## start Records supplied

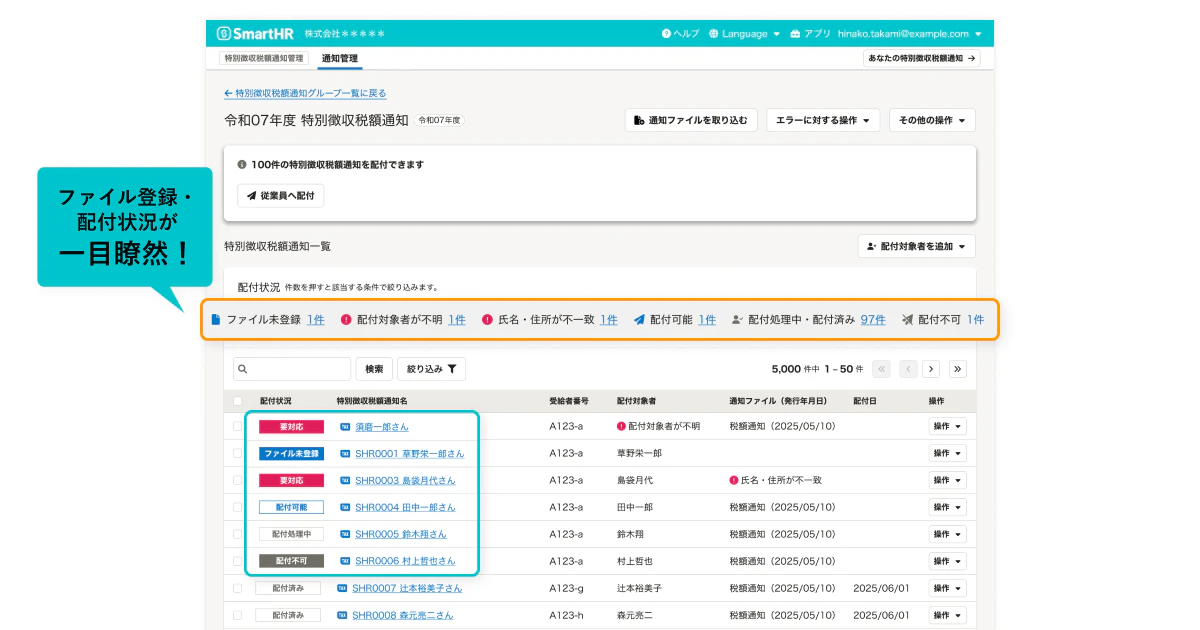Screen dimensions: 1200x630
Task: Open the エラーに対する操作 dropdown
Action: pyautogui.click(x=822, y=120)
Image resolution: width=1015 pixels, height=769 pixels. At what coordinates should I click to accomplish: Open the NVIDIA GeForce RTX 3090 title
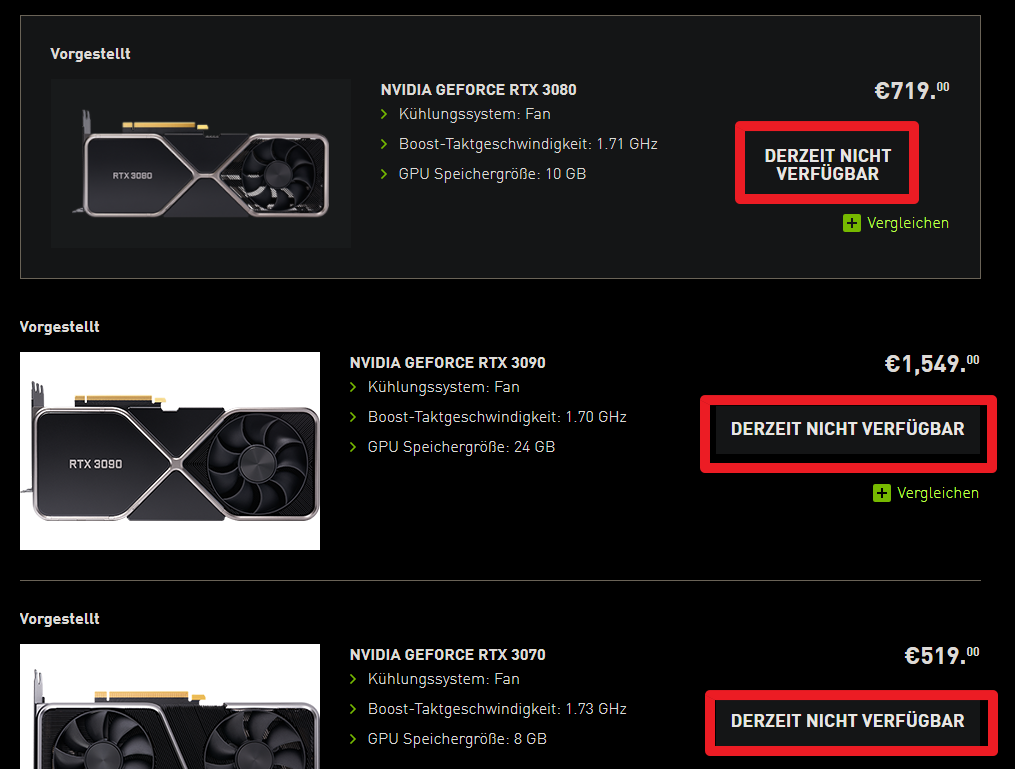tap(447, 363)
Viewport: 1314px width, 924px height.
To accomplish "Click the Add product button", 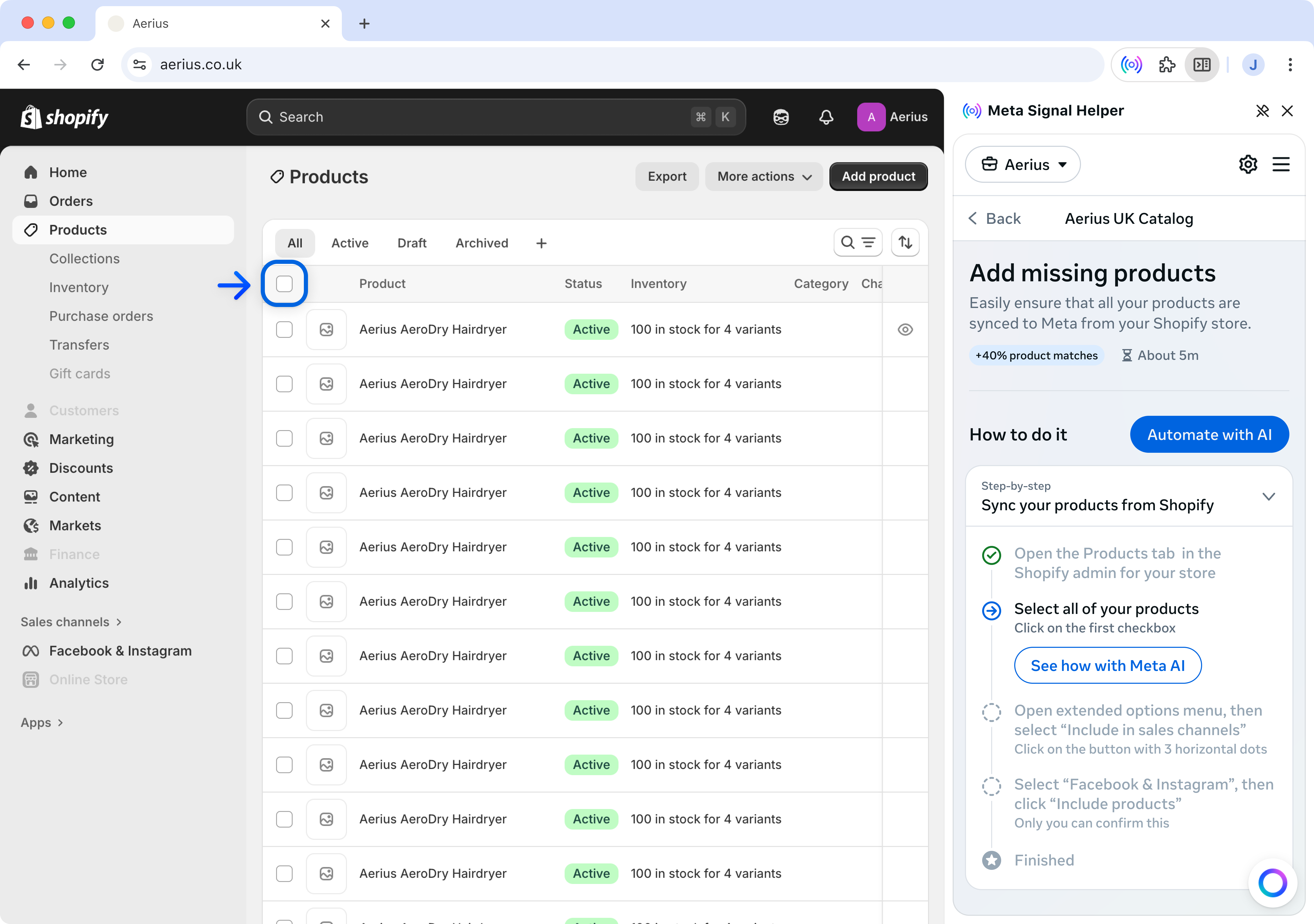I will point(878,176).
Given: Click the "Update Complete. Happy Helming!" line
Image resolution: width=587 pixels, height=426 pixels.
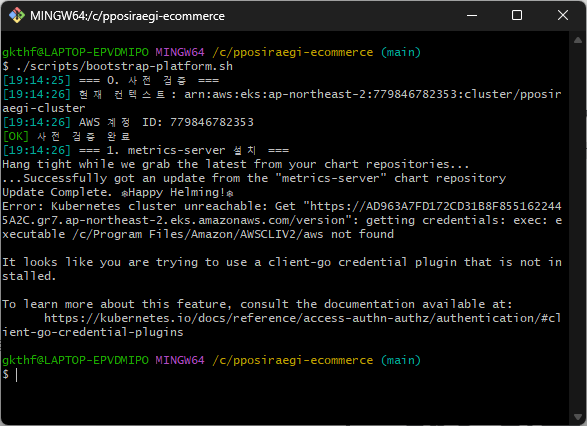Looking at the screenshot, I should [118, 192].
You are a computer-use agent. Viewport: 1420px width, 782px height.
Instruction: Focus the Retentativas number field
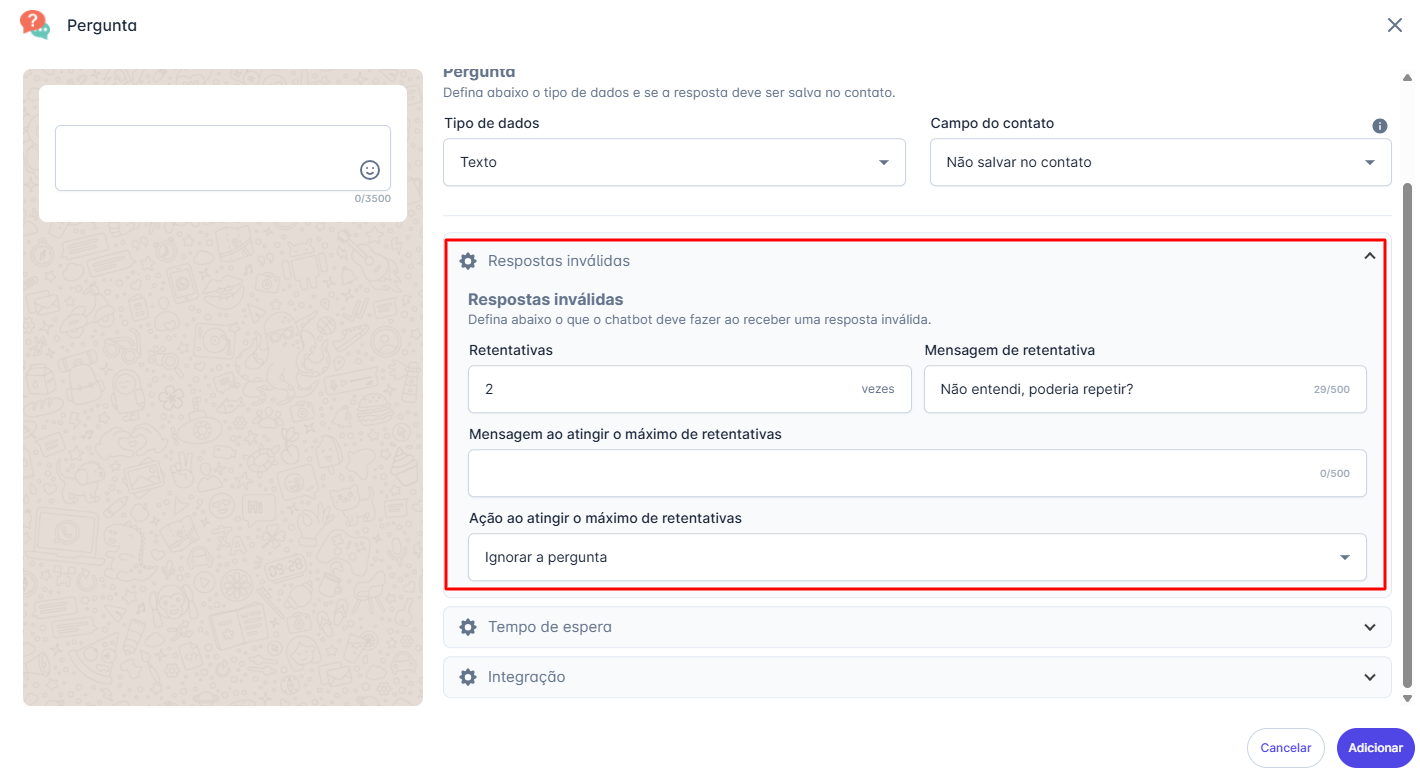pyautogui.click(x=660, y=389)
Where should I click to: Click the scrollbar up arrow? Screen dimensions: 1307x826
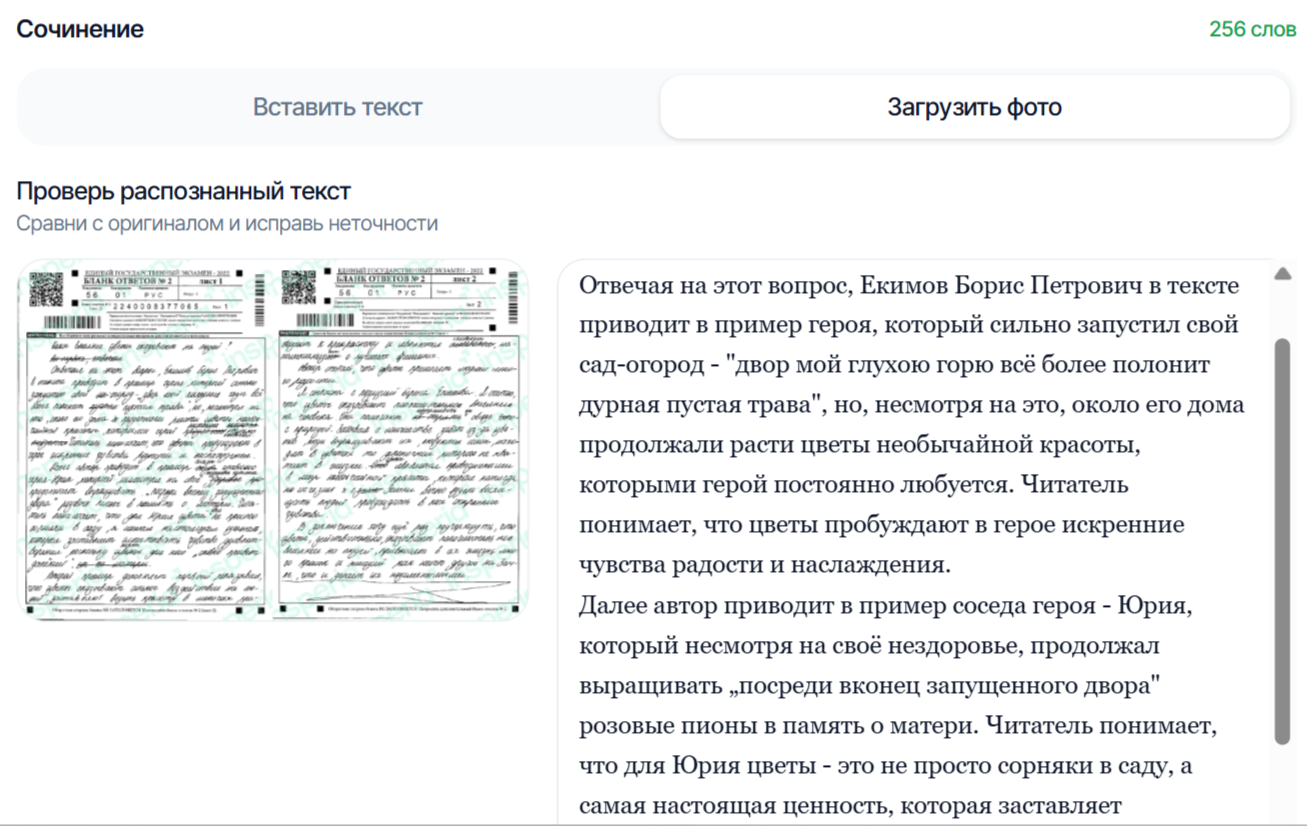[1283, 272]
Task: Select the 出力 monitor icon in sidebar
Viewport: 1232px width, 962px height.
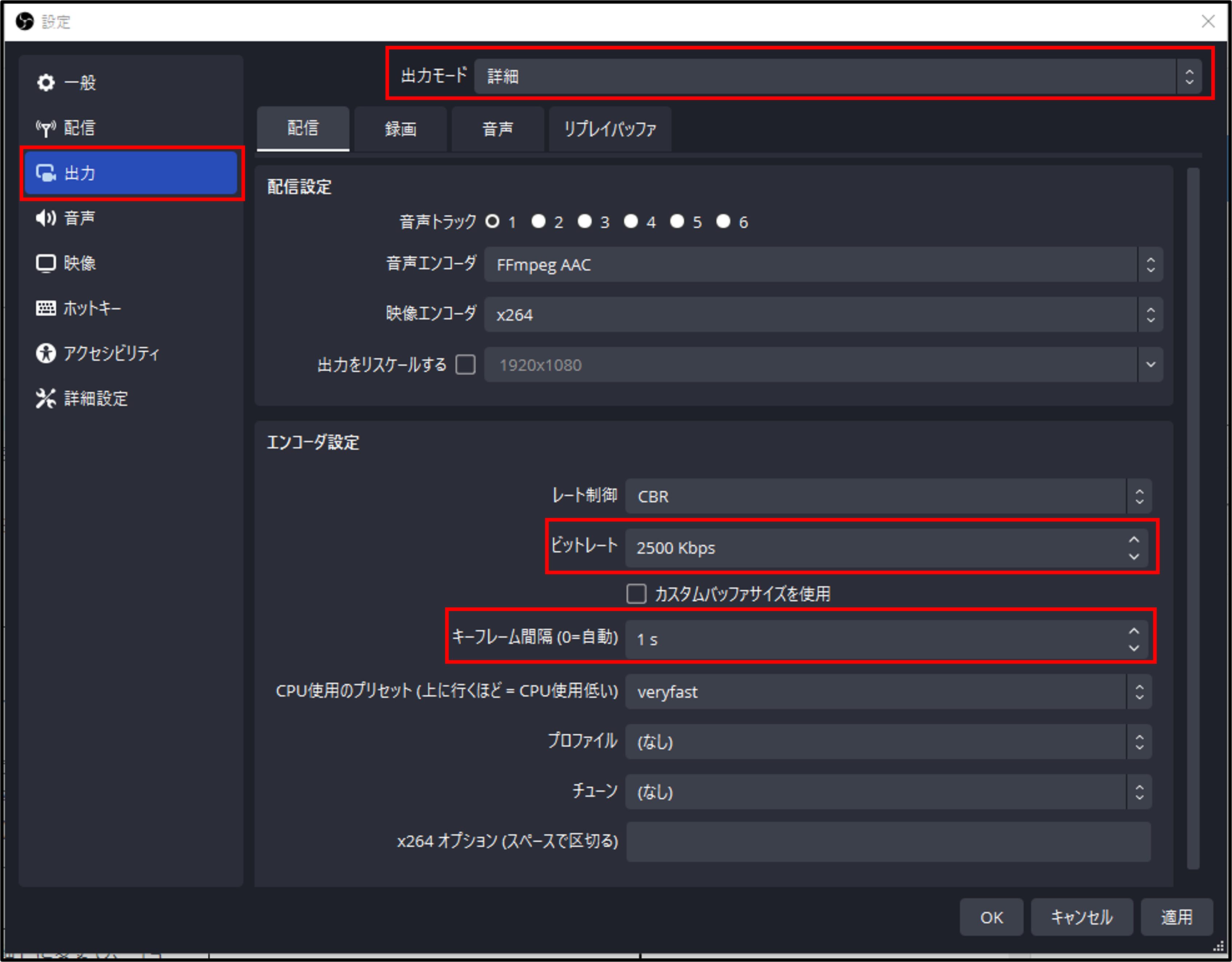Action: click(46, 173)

## end Records supplied

• Written instruction: Rewrite the items as a numbered list, starting at the beginning of the items and ending at the line containing "tap(447, 363)", skipping blank lines. Leave the pictures out of your answer.

• Task output:
1. Screen dimensions: 1200x630
2. Task: Open the エラーに対する操作 dropdown
3. Action: pyautogui.click(x=822, y=120)
4. Image resolution: width=1015 pixels, height=769 pixels. At what coordinates should I click to accomplish: Open the NVIDIA GeForce RTX 3090 title
5. tap(447, 363)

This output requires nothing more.